(Entries on where items appear)
■ ■ ■

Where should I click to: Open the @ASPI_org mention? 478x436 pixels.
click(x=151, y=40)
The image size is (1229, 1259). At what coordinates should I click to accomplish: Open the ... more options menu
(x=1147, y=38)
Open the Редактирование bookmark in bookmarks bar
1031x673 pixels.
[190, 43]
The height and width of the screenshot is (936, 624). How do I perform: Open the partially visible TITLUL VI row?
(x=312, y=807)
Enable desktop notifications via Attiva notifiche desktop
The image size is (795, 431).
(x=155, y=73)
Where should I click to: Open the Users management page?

■ ■ ■

What is expected. Rewrite every line of the material above as a Markdown table with the columns "No." and "Entry," numbering each row and leaving out blank lines.

Output for this task.
| No. | Entry |
|---|---|
| 1 | Where should I click to: Open the @ASPI_org mention? 478x436 pixels. |
| 2 | click(x=151, y=40) |
| 3 | The image size is (1229, 1259). At what coordinates should I click to accomplish: Open the ... more options menu |
| 4 | (x=1147, y=38) |
| 5 | Open the Редактирование bookmark in bookmarks bar |
| 6 | 1031x673 pixels. |
| 7 | [190, 43] |
| 8 | The height and width of the screenshot is (936, 624). How do I perform: Open the partially visible TITLUL VI row? |
| 9 | (x=312, y=807) |
| 10 | Enable desktop notifications via Attiva notifiche desktop |
| 11 | The image size is (795, 431). |
| 12 | (x=155, y=73) |
| 13 | Where should I click to: Open the Users management page? |